Les onze témoins qui comparaissent déclinent un intéressant éventail des personnes qui entourent les deux jeunes gens et qui sont peu ou prou intervenues durant les longues années de cette intrigue sentimentale. On y rencontre : des "bourgeois" ou épouses de "bourgeois", le curé de la paroisse Notre-Dame de Cluny, un "commissaire à terrier", une marchande de modes, la femme d'un huissier royal, le "directeur des chemins" et son épouse, l'archiviste de l’administration du district, la domestique du capitaine des chasses de l’abbaye. L'âge moyen des témoins est d'un peu moins de 34 ans. Le plus âgé est le curé, 46 ans. Tous racontent à peu près la même histoire, telle qu'elle est reconstituée ci-dessus. Tous insistent sur la bonne réputation de l'organiste : "un jeune homme décent et honnête", "des mœurs douces et honnêtes", "de mœurs irréprochables"… Plusieurs disent aussi la détermination de Claudine-Julie Jard qui "a dit plusieurs fois qu’elle n’auroit jamais d’autre mary que le sr CHEMITT et qu’elle attendoit avec impatience le moment de sa majorité pour l’épouzer"...
• 21 novembre 1791, Mâcon : En l'église Saint-Étienne, François-Joseph SCHMIDT et Claudine-Julienne Jard se marient, enfin ! Lui, est dit "commissaire géomètre à Chagny", sa mère est défunte. Elle, procède "en vertu d'une sentence du tribunal de district prononcé le 19 du courant", c'est-à-dire l'avant-veille seulement. Trois des quatre témoins sont de Cluny, tous trois volontaires ou gradés de la Garde nationale. Un quatrième ami est aussi venu de Cluny, que l'on identifie dans les signatures : Mussy Dumont, qui a été l'un des témoins interrogés en mai précédent par le tribunal. Quant au quatrième témoin, c'est un négociant de Mâcon. La mariée signe "clodine julienne jard", le marié "françois joseph Schmidt", avec une ruche qui démontre sa bonne maîtrise de l'écriture.

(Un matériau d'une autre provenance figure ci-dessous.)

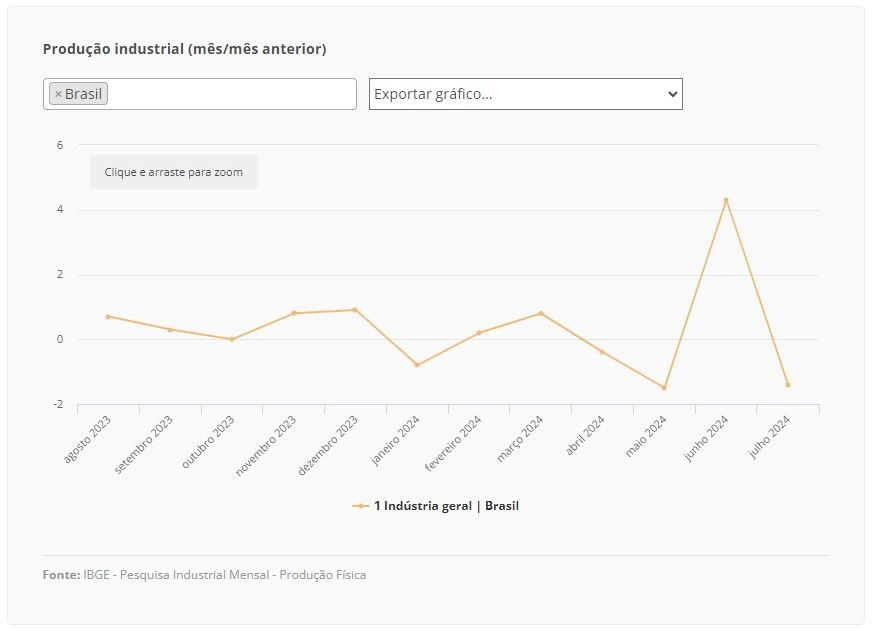Click the Clique e arraste para zoom hint
Screen dimensions: 872x631
(174, 172)
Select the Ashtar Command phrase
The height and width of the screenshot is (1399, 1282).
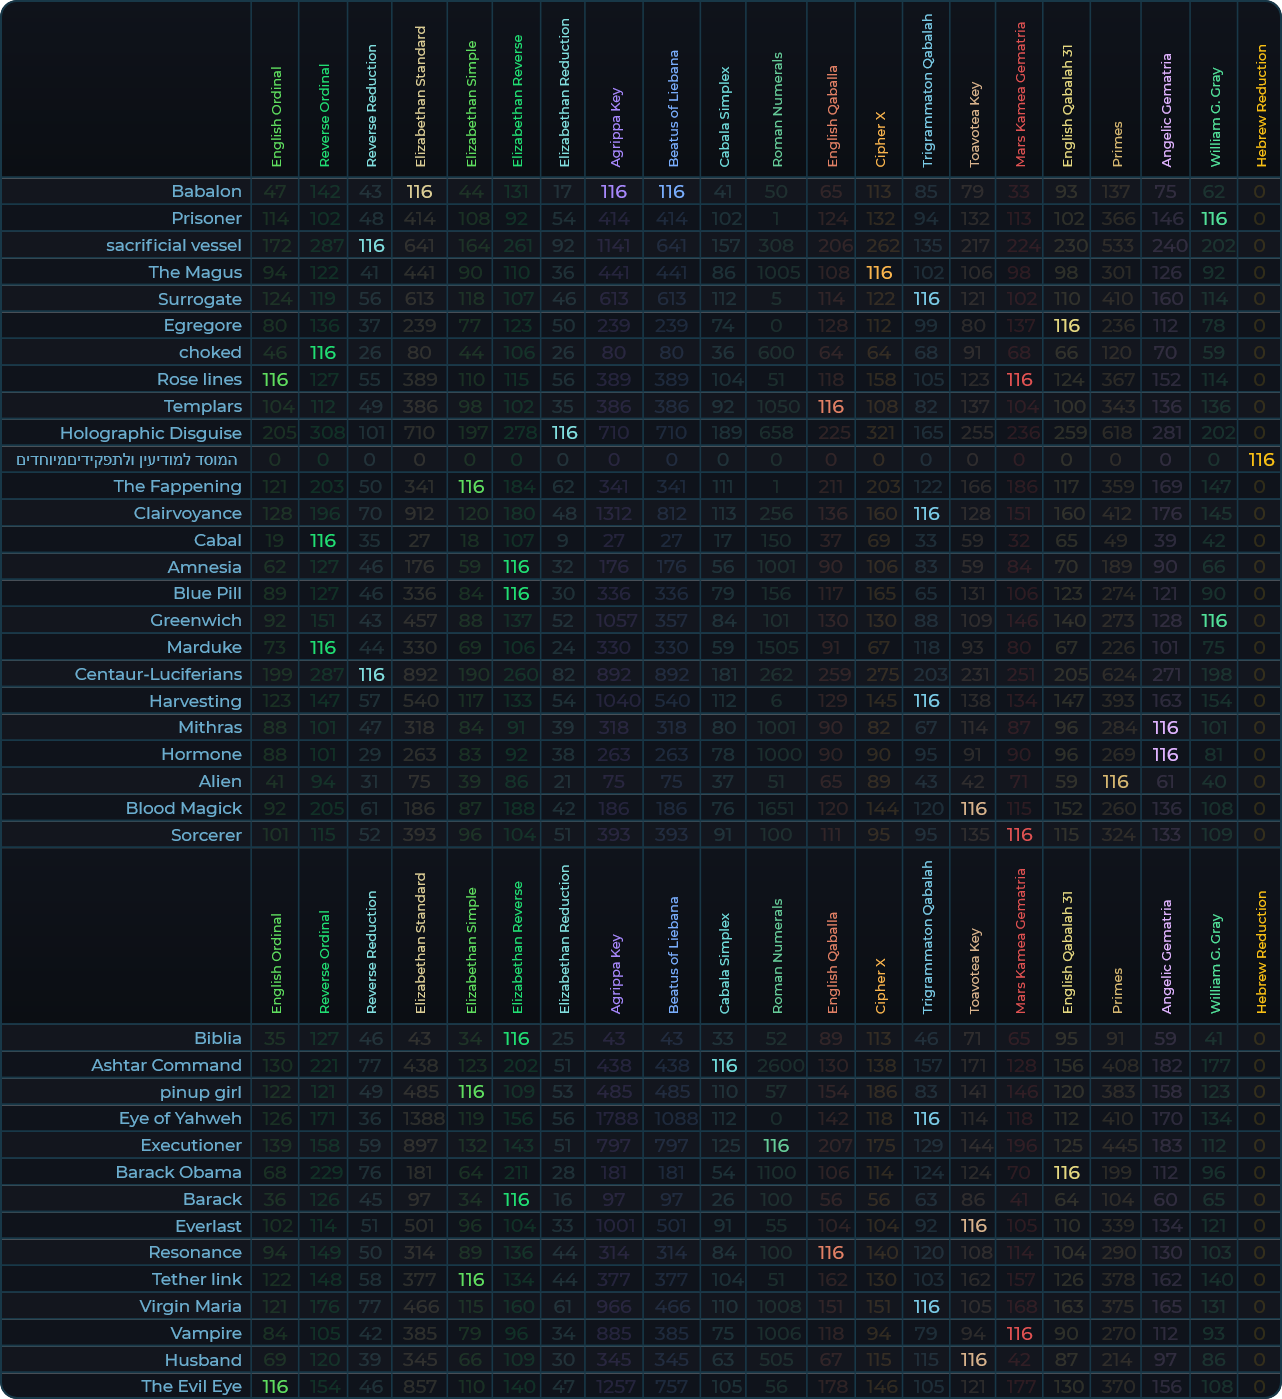(166, 1065)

• 5 octobre 1792, Chagny : Dix mois et demi après le mariage naît un fils, Clair-Joseph. François-Joseph SCHMIDT est dit "géomètre à Chagny". L'enfant est baptisé le 7 du même mois. Le baptême proclame le soutien du reste de la famille Jard (en dehors du père) à la jeune mère. Le parrain est en effet son frère Clair, et la marraine sa mère, aïeule de l'enfant nouveau-né. Ni l'un ni l'autre ne sont présents, cependant, ils sont représentés par le directeur des postes à Chagny et sa femme.
• 13 octobre 1792 : Le géomètre a la douleur de perdre sa chère épouse si longtemps attendue, huit jours après ses couches. Elle était âgée d'environ 27 ans.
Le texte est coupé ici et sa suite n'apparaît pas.